Pipelining with Kafka Connect and Kafka Streams in Confluent Platform

A streaming data pipeline in Confluent Platform ingests records from external systems into Apache Kafka® topics, transforms them with stream processing, and delivers the results to downstream consumers. This example builds such a pipeline end-to-end by combining Kafka Connect for ingestion, Kafka Streams and ksqlDB for processing, and Schema Registry for serialization.

Overview

This example shows you how to build pipelines with Apache Kafka® in Confluent Platform.

Streaming data pipeline architecture: data is produced to Kafka topics with and without Kafka Connect, then processed by the Kafka Streams API and ksqlDB in Confluent Platform.

It showcases different ways to produce data to Kafka topics, with and without Kafka Connect, and various ways to serialize it for the Kafka Streams API and ksqlDB.

Example	Produce to Kafka Topic	Key	Value	Stream Processing
Confluent CLI Producer with String	CLI	String	String	Kafka Streams
JDBC source connector with JSON	JDBC with SMT to add key	Long	Json	Kafka Streams
JDBC source connector with SpecificAvro	JDBC with SMT to set namespace	null	SpecificAvro	Kafka Streams
JDBC source connector with GenericAvro	JDBC	null	GenericAvro	Kafka Streams
Java producer with SpecificAvro	Producer	Long	SpecificAvro	Kafka Streams
JDBC source connector with Avro	JDBC	Long	Avro	ksqlDB

A detailed walkthrough of this example is available in the whitepaper Kafka Serialization and Deserialization (SerDes) Examples and the blog post Building a Real-Time Streaming ETL Pipeline in 20 Minutes

Confluent Cloud

You can apply the same concepts explained in this example to Confluent Cloud. Confluent Cloud also has fully managed connectors that you can use, instead of self-managing your own, so that you can run 100% in the cloud. To try it out, create your own Confluent Cloud instance (see the ccloud-stack utility for Confluent Cloud for an easy way to spin up a new environment), deploy a connector, and then point your applications to Confluent Cloud.

Description of data

The original data is a table of locations that resembles this.

id|name|sale

Raleigh|300
Dusseldorf|100
Raleigh|600
Moscow|800
Sydney|200
Dusseldorf|400
Chennai|400
Moscow|100
Moscow|200
Raleigh|700

It produces records to a Kafka topic:

City location records (id, name, sale) flowing as a stream of messages into a Kafka topic for processing by the Kafka Streams API.

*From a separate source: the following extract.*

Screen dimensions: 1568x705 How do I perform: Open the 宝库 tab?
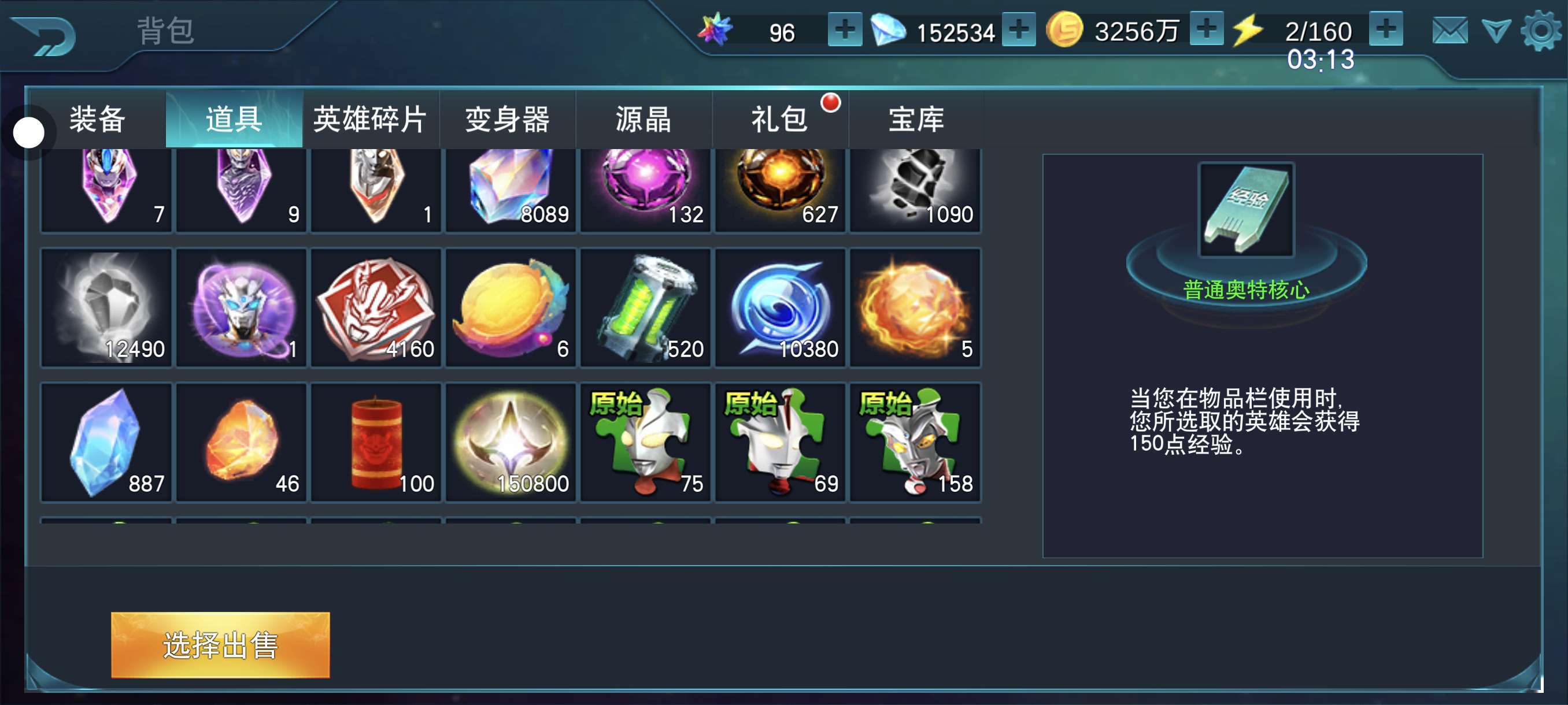click(x=915, y=118)
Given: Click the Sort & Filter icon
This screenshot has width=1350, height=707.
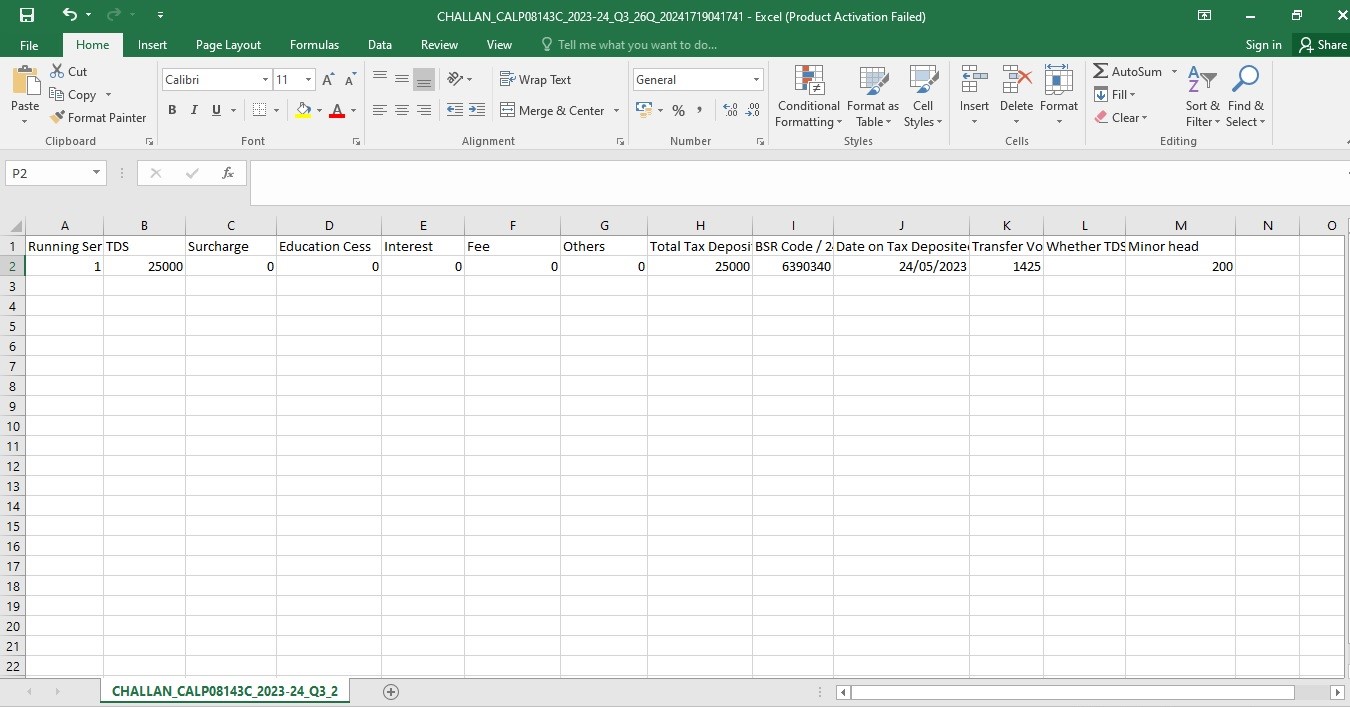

The actual client application uses the methods count and sum to process this data, grouped by each city.

The output of count is:

Raleigh|3
Dusseldorf|2
Moscow|3
Sydney|1
Chennai|1

Kafka Streams count operation grouping location records by city and emitting the number of sales records per city.

The output of sum is:

Raleigh|1600
Dusseldorf|500
Moscow|1100
Sydney|200
Chennai|400

Kafka Streams sum operation grouping location records by city and emitting the total of all sale values per city.

Prerequisites

This tutorial runs Confluent Platform in Docker. Before proceeding:
- Install Docker Desktop or Docker Engine (version 19.03.0 or later) if you don’t already have it.
- Install the Docker Compose plugin if you don’t already have it. This isn’t necessary if you have Docker Desktop since it includes Docker Compose.
- Start Docker if it’s not already running, either by starting Docker Desktop or, if you manage Docker Engine with systemd, by using systemctl.
- Verify that Docker is set up properly by ensuring no errors are output when you run docker info and docker compose version on the command line.
Maven command mvn to compile Java code
timeout: used by the bash scripts to terminate a consumer process after a certain period of time. timeout is available on most Linux distributions but not on macOS. macOS users can install timeout via brew install coreutils.

Run example

Clone the examples GitHub repository and check out the 8.3.0-post branch.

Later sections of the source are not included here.